* _ASSIGNMENT_
Match the word "input". Return each line of the data below where it appears.

BEGIN SOURCE INFORMATION

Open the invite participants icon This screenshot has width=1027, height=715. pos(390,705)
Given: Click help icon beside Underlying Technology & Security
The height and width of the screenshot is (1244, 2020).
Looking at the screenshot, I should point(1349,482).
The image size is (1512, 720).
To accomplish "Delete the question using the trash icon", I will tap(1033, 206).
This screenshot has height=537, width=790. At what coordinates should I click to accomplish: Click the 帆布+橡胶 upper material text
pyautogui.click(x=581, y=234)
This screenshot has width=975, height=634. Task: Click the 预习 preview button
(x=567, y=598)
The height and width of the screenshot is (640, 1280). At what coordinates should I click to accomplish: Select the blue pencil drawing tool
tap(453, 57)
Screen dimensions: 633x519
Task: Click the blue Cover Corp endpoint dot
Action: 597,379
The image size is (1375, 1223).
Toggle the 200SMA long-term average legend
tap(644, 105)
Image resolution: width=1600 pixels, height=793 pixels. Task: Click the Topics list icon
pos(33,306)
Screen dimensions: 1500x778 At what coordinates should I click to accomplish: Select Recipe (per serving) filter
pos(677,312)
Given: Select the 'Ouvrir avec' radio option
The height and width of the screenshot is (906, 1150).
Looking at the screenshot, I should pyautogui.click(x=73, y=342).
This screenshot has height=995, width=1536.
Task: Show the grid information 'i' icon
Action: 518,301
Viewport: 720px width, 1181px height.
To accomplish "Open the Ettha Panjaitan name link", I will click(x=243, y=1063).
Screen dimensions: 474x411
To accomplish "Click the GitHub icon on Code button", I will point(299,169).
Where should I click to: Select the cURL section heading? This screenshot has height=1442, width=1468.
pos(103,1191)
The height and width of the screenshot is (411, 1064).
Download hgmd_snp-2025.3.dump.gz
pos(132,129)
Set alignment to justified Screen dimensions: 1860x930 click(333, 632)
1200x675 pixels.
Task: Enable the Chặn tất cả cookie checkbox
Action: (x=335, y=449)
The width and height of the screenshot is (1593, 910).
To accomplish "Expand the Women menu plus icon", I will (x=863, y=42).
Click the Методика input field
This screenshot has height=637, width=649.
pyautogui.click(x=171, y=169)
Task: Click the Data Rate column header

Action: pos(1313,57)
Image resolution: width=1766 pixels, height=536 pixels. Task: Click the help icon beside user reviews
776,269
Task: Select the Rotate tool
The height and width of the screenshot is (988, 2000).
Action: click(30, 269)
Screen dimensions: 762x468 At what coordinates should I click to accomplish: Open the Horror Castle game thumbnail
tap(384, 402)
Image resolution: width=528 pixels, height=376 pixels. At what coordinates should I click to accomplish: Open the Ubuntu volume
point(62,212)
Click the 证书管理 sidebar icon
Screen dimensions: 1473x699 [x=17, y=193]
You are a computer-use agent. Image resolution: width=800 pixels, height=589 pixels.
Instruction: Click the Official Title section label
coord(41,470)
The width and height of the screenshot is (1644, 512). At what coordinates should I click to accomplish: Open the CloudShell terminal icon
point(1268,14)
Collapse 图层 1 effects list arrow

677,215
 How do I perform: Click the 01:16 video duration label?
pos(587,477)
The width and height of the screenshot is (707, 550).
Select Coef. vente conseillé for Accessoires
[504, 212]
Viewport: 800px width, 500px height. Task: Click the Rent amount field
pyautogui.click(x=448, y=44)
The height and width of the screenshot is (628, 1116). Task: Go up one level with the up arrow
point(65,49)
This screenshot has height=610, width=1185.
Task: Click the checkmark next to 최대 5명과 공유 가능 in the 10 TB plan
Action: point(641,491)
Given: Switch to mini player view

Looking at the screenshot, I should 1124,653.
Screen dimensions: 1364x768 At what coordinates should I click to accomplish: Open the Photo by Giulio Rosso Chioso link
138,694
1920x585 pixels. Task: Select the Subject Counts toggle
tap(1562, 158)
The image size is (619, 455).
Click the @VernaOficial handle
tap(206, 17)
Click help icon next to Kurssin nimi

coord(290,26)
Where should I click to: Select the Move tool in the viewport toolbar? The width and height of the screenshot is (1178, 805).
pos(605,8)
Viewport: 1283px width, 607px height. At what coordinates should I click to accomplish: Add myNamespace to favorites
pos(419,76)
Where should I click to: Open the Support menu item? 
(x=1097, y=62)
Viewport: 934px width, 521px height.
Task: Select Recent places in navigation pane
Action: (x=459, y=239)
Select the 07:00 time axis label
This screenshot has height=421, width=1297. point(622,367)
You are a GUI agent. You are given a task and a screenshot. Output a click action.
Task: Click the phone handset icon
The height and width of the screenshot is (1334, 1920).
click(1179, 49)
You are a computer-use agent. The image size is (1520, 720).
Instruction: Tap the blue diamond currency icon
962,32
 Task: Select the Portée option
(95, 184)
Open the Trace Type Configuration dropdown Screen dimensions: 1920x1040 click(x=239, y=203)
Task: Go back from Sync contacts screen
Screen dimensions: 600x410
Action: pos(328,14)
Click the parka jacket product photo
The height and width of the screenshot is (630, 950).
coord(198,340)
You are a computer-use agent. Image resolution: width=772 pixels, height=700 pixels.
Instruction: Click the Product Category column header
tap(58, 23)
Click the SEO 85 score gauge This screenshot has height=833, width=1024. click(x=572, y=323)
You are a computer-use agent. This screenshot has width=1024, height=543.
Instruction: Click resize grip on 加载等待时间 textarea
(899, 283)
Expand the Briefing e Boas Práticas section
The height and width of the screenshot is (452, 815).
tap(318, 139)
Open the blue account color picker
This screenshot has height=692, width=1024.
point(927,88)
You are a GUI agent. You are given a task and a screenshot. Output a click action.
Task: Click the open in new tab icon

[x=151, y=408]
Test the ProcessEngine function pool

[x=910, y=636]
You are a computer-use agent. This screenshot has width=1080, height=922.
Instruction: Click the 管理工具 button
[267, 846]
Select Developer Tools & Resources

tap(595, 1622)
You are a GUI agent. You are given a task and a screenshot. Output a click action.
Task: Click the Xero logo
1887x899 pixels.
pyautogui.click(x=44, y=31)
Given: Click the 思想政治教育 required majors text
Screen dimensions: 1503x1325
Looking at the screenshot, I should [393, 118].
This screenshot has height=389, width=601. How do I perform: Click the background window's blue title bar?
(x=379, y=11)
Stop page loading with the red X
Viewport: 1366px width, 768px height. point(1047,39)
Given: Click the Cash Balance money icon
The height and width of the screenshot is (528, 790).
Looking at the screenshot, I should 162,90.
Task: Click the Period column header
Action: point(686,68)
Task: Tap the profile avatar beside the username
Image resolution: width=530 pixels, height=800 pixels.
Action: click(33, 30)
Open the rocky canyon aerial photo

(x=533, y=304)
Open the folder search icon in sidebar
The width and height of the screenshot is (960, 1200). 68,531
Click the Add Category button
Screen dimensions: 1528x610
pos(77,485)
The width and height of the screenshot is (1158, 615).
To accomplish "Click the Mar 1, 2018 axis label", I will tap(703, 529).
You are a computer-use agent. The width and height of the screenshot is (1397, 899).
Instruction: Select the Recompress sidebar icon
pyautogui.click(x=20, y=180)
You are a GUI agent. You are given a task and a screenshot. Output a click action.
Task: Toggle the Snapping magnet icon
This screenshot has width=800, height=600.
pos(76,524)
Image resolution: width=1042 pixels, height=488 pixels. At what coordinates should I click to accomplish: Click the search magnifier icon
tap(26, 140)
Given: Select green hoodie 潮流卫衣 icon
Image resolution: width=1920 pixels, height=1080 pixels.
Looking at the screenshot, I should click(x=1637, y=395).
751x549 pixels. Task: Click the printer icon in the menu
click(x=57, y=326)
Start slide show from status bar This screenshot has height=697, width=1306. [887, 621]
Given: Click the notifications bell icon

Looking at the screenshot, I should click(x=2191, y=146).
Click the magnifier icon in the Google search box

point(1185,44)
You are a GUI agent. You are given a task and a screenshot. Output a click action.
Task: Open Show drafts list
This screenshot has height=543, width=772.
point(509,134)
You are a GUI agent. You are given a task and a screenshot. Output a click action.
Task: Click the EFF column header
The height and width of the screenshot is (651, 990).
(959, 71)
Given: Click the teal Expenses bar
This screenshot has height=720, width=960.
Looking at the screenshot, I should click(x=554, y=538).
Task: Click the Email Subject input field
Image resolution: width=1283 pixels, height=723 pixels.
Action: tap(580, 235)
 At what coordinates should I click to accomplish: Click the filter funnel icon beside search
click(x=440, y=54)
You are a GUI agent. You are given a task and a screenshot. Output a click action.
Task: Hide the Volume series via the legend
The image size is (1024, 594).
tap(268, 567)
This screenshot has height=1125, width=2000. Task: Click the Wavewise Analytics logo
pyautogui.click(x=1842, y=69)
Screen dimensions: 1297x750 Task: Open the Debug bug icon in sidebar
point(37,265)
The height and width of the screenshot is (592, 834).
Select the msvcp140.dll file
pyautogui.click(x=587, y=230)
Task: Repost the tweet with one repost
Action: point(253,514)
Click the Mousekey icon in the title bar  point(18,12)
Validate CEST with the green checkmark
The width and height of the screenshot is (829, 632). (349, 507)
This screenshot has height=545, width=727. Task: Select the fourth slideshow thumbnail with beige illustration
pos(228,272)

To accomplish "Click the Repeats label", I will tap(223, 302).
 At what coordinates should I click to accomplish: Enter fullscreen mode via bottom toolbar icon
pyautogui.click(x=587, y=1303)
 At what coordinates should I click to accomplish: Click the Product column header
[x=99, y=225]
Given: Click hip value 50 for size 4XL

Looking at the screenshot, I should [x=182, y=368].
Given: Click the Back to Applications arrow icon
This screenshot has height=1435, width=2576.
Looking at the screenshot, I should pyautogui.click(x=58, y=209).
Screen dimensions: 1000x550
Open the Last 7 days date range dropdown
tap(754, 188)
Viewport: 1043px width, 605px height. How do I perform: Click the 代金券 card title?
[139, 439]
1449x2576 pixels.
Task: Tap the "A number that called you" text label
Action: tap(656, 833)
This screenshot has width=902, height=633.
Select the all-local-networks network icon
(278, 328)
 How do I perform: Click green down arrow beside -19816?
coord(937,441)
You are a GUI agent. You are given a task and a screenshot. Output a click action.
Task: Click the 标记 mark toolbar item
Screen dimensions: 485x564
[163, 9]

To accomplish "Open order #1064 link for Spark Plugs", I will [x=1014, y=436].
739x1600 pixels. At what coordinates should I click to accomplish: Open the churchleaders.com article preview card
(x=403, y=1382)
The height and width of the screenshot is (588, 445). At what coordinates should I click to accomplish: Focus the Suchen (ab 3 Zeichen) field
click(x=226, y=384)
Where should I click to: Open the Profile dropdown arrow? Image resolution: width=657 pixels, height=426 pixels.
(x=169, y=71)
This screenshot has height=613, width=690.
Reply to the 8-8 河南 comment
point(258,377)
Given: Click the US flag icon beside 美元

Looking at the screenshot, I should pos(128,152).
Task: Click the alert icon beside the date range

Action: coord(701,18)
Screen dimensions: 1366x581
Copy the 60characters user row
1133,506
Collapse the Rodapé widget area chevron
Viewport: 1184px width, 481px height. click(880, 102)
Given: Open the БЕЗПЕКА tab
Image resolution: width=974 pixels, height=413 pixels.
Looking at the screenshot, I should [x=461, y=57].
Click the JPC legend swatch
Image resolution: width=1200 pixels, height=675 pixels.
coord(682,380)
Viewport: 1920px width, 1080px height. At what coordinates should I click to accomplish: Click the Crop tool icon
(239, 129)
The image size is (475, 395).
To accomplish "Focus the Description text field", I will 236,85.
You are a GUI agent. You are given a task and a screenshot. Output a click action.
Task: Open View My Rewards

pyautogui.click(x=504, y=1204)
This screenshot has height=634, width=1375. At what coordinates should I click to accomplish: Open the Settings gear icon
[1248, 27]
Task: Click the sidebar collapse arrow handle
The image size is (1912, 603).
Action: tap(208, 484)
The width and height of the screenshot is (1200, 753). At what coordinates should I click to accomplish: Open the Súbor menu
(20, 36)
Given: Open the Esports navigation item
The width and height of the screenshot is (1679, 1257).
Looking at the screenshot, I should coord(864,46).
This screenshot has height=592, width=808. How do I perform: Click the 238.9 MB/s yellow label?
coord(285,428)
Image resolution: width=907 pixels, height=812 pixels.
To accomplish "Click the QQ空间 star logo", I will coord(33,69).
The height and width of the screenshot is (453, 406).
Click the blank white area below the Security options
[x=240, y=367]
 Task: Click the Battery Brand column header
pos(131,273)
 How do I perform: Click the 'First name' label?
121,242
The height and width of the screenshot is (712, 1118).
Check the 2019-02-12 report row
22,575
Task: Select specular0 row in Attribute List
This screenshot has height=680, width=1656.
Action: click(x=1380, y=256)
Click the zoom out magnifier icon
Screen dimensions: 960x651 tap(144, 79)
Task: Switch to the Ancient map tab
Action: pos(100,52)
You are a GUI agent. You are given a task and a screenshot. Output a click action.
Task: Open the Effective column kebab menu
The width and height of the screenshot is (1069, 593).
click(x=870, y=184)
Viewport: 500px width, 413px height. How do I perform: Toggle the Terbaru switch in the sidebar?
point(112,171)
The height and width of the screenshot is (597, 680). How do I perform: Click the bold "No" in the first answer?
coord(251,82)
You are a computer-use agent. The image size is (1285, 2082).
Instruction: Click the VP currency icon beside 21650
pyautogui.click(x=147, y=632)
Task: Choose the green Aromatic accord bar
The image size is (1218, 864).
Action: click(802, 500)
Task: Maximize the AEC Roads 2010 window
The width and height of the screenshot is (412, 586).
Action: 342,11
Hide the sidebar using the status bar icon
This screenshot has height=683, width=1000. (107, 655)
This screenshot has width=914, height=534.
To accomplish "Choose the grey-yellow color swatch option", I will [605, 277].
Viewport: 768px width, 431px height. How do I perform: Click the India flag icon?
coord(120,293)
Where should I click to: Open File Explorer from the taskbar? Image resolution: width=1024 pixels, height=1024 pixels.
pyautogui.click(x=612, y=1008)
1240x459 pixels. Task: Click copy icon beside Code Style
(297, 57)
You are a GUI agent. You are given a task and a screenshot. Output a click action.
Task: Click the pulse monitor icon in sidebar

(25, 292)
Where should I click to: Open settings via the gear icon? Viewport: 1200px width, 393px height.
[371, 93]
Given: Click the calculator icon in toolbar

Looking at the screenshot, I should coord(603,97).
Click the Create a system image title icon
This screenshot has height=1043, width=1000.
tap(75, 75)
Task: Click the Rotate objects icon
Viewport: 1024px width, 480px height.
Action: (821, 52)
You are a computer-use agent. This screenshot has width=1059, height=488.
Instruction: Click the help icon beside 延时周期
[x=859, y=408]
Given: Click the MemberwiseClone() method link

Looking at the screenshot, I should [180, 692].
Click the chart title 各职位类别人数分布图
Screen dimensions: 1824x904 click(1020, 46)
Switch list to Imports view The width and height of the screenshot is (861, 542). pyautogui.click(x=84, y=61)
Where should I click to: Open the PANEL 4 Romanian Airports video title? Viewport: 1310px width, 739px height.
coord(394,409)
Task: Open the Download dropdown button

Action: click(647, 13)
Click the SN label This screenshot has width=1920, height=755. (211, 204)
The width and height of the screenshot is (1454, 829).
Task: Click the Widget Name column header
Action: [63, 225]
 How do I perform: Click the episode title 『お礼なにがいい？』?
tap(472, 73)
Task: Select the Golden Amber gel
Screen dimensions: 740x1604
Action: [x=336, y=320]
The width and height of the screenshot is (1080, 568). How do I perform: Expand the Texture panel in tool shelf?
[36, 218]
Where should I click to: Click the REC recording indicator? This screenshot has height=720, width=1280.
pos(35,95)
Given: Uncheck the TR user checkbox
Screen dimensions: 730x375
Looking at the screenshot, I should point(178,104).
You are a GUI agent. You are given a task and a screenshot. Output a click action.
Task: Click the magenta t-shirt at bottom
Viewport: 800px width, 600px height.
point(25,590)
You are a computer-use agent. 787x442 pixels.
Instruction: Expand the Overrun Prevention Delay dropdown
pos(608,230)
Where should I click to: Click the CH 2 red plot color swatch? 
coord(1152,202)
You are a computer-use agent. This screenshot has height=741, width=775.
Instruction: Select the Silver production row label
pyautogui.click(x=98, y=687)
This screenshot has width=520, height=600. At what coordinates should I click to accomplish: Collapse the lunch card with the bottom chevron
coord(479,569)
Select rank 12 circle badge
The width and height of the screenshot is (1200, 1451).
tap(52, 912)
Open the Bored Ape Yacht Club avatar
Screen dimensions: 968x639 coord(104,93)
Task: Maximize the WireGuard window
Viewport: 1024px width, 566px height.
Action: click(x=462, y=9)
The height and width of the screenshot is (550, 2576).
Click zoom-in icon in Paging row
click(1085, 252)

END SOURCE INFORMATION

* _TASK ANSWER_
Click the Методика input field
Task: Click the Email Subject input field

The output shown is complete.